Lei de descentralização em Moçambique: a Renamo entre inconstância e incompetência

21 Mars 2015 , Rédigé par David Brites Publié dans #Moçambique, #Democracia

Nas estradas da província de Nampula.

Nas estradas da província de Nampula.

Conformo os resultados oficiais apresentados pela Comissão Nacional de Eleições, dia 30 de Outubro, após as eleições gerais realizadas duas semanas antes, Filipe Jacinto Nyusi tomou posse no dia 15 de Janeiro, como novo chef de Estado de Moçambique. O novo presidente vem da Frelimo, o partido no poder desde a independência. Dado o risco de que o maior partido da oposição, a Renamo, boicotasse o Parlamento e Assembleias Provinciais, e frente á retórica bélica do seu líder Afonso Dhlakama, o novo presidente da República abriu um diálogo com o velho adversário histórico.

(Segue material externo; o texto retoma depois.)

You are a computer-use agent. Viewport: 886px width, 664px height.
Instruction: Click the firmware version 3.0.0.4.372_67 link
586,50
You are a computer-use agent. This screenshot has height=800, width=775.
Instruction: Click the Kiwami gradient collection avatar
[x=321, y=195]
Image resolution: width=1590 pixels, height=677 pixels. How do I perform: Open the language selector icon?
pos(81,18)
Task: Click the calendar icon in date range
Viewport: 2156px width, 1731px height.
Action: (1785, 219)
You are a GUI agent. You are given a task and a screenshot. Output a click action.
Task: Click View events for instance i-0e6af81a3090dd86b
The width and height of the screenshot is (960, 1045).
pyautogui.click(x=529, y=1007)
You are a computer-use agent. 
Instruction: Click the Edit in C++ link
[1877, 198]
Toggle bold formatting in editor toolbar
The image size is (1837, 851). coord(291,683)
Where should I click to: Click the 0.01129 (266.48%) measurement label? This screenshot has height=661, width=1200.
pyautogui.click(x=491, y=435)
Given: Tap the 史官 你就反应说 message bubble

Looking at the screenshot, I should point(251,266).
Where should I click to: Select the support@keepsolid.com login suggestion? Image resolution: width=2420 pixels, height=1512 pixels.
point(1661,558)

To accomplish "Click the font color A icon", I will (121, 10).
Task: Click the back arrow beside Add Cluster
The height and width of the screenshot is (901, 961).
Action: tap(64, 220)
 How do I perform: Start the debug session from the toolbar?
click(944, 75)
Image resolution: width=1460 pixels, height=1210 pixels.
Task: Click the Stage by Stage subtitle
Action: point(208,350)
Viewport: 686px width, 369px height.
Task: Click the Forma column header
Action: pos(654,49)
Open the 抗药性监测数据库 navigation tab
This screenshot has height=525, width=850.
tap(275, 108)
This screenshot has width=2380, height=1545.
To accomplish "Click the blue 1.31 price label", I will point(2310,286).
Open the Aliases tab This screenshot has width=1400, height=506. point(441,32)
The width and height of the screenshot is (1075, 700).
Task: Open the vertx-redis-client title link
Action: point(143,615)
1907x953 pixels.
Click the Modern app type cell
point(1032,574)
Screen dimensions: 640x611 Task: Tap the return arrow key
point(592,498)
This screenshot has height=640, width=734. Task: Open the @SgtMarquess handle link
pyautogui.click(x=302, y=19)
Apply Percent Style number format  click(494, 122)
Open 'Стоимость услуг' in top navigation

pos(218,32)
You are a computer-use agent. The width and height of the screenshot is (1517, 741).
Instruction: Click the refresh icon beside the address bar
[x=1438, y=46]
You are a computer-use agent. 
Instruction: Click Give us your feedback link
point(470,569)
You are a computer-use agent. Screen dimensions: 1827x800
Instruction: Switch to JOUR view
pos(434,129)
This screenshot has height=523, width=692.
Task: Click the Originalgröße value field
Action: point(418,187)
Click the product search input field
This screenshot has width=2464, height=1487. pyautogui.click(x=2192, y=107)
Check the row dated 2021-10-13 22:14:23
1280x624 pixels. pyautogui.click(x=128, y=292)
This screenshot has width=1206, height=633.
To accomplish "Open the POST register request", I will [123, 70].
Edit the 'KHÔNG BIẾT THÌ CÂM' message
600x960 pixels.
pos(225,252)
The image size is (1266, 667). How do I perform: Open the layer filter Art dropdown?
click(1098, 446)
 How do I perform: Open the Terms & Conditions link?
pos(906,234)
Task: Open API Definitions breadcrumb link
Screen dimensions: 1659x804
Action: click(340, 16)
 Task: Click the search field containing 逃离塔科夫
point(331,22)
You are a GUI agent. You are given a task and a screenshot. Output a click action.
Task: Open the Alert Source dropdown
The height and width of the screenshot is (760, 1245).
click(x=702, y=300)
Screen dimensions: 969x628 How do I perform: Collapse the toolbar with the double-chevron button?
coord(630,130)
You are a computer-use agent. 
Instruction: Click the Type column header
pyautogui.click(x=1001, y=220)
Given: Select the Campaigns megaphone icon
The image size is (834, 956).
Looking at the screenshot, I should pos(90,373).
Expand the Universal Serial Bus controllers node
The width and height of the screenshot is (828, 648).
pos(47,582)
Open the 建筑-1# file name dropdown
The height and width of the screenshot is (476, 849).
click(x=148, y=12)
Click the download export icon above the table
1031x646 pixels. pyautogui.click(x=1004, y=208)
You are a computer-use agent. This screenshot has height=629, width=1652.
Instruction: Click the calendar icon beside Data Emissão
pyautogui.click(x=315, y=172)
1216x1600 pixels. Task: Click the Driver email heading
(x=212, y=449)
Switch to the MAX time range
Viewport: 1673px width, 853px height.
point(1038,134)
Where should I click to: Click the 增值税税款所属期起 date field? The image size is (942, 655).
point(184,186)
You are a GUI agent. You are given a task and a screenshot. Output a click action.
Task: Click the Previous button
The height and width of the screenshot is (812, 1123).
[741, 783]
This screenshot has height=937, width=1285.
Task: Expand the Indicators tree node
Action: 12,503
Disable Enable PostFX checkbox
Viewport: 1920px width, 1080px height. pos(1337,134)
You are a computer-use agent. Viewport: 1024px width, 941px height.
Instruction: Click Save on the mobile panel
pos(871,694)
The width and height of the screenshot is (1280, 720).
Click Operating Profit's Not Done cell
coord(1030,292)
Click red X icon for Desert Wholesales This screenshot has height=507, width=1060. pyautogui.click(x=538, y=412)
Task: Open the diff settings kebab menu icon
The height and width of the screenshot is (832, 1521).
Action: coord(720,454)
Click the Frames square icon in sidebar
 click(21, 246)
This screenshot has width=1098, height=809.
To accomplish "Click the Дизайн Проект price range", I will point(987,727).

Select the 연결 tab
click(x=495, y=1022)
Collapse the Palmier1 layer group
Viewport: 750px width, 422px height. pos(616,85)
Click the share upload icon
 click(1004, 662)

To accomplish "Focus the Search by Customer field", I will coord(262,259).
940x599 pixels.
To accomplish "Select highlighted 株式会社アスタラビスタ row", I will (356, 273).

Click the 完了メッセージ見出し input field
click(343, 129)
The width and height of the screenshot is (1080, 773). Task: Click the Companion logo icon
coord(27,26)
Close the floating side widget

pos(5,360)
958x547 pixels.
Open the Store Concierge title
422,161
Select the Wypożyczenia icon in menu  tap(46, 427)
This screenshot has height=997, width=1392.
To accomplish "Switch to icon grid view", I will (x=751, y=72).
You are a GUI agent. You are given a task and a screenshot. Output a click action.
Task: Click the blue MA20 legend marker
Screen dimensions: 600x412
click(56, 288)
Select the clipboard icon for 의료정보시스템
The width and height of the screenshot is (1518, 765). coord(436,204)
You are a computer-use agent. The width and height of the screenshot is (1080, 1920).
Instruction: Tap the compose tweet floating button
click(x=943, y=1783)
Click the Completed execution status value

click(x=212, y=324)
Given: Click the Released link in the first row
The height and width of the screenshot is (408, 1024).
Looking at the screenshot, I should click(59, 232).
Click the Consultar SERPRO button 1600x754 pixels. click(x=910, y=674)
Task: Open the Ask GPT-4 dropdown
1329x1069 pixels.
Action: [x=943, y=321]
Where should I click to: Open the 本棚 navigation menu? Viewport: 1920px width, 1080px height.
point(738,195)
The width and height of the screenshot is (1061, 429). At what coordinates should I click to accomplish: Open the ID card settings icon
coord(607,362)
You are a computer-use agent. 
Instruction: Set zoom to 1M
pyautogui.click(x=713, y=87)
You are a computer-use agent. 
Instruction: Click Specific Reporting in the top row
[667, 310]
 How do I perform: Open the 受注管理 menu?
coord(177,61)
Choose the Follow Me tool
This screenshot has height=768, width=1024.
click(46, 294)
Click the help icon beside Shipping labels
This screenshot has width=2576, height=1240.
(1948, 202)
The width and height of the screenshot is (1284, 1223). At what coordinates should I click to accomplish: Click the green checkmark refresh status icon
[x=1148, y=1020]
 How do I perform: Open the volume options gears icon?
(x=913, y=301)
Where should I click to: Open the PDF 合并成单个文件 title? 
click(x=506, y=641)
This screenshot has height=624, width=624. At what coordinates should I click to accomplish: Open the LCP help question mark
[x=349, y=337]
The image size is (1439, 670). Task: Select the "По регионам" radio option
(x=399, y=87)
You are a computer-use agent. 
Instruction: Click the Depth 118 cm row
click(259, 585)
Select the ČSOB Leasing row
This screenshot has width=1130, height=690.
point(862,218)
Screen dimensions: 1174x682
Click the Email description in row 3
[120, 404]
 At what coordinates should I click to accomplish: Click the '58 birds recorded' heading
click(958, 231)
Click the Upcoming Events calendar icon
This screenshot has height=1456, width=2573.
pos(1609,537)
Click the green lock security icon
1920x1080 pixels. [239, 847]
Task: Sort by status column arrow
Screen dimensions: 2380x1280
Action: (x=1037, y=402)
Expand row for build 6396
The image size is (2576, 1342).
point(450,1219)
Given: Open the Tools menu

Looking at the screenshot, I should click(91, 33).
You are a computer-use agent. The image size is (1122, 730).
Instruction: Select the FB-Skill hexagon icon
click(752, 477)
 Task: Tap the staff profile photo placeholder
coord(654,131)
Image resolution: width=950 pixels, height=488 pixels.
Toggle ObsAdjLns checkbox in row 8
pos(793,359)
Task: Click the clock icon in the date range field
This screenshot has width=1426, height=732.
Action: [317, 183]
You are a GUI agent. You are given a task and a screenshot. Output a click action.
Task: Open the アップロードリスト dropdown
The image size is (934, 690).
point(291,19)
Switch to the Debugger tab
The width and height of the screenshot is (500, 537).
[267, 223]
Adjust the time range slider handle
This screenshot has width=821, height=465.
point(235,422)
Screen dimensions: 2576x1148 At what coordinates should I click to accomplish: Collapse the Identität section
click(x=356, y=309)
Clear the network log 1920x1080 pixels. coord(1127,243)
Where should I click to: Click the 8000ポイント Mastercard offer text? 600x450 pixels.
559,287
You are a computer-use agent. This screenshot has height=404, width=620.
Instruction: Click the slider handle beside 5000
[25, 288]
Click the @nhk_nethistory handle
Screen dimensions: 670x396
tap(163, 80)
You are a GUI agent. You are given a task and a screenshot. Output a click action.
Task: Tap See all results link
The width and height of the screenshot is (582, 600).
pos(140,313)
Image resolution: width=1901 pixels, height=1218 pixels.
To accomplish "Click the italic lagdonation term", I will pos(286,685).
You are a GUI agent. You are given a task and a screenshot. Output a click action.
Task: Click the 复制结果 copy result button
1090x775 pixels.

Volta numa sequência político que ainda não fechou.

Para voltar sobre a campanha e os resultados das eleições: Eleições de Outubro em Moçambique: quando a democracia sai a perder

Esses últimos meses, a Renamo confirmou a sua grande imaturidade política. Sua liderança tem mostrado grande volatilidade em suas declarações, e o movimento ficou sem crédito depois de ter multiplicado as ameaças que nunca se concretizam. Além disso, as aspirações « democráticas » da Renamo são mais assimiladas a um desejo de apropriar-se o poder, ou pelo menos de o compartilhar com a Frelimo, e não correspondam a um sincero desejo de ver o país abrir-se politicamente. Essa realidade apareceu óbvia depois da declaração de Afonso Dhlakama à imprensa, alguns dias depois das eleições, quando ele explicou que ele contestava os resultados publicados pela Comissão Eleitoral, mas que aceitaria um acordo permitindo que os dois principais partidos pudessem partilhar o poder. As discussões que seguiram na Assembleia da República sobre a criação de um estatuto para o segundo partido mais bem representado no Parlamento reforçaram ainda mais essa teoria. À pessoa que assumiria essa função (Afonso Dhlakama) seria concedido um orçamento de 71,6 milhões de meticais (1,79 milhões de euros), múltiplos benefícios (imunidade diplomática, residência, etc.), e seria integrado no protocolo do Estado. Existe esse estatuto em outros países; por exemplo, recentemente, dia 4 de Março, o Estado do Mali adotou-o, dando ao líder da oposição prerrogativas importantes (estatuto de ministro), benefícios (gabinete, carro) e um financiamento do Estado. Mas, em Moçambique que nem no Mali, a existência dum tal estatuto servirá mais para « comprar » a oposição, para a neutralizar do que para a erigir em verdadeiro contra-poder.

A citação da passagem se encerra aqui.